Well, as I am typing today, it feels like summer has arrived – from grey days struggling to get into double figures, it seems that following a full day of torrential rain we’ve hit the high 20’s almost overnight!  Not that I’m complaining, I love the warm weather, more so when there is a beach to walk on and no work to do.

Along with the warm weather, May has also brought the house martins back to our artificial nest and, yet more exciting – the swifts have returned to the space above.  The poor house sparrows have yet again been turfed out having dutifully filled the space with fresh nesting material in readiness for their own nesting attempts.  May has also brought the first cuckoos of the year, one at Langford Lowfields and one at Budby South Forest (both RSPB reserves)– sadly not locally but exciting all the same.  

There are two things in the natural world which automatically transport me smiling, back to the carefree days of my childhood, which, as with most 70’s children were spent outdoors from dawn ‘til dusk getting grubby making mud pies, playing marbles, tig, bulldog and building dens, and that is the smell of wild garlic and the call of the cuckoo.

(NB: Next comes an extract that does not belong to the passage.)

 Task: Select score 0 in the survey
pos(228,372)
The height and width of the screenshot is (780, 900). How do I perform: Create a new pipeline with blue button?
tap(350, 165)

However, the cuckoo is not the most exciting bird I have heard this spring – oh no!

In general, I work from home but at least once a week I try to get over to the office at Langford Lowfields so that I can get out for a walk around the reedbed in my lunch break.  A couple of weeks ago I discovered that a bittern had been booming there for the first time in about six years so a group of us decided to stay late to listen out for this amazing sound – one which I have never heard before.  As if on cue – the bittern flew into the reed bed within a few minutes of our arrival and began booming – three or four loud booms every five minutes for about two hours non-stop – it was amazing!

For those of you that don’t know, the bittern is one of the heron family with brown streaked plumage and is a huge 80cm long, with a wingspan of up to 130cm.  Despite its size, it is very difficult to spot one as they are perfectly camouflaged in the reed bed where they nest and spend most of their time skulking around hunting fish and amphibians.   In spring, the male begins booming (much like the sound made by blowing across the top of an open glass bottle) and the sound, which can carry for miles, establishes his territory and, hopefully attracts a female.

Closer to home, whilst there are no booming bitterns, the air is certainly full of the constant sound of birdsong and the garden is almost full of  juvenile birds – fluffy house sparrows, shimmying, a robin with its, not-yet- red, speckled breast and so many brown starlings noisily begging for food from their attentive parents.  Unfortunately, our camera nest box remains empty – no Big Brother viewing for us this year.

I hope you are enjoying the wonder that is nature in springtime.

Gail

Please feel free to ask questions, send me your wildlife news or offer suggestions of what you would like me to include in future -113 Ermine Street or gailtalton@btinternet.com and thank you for all of the emails you have sent so far.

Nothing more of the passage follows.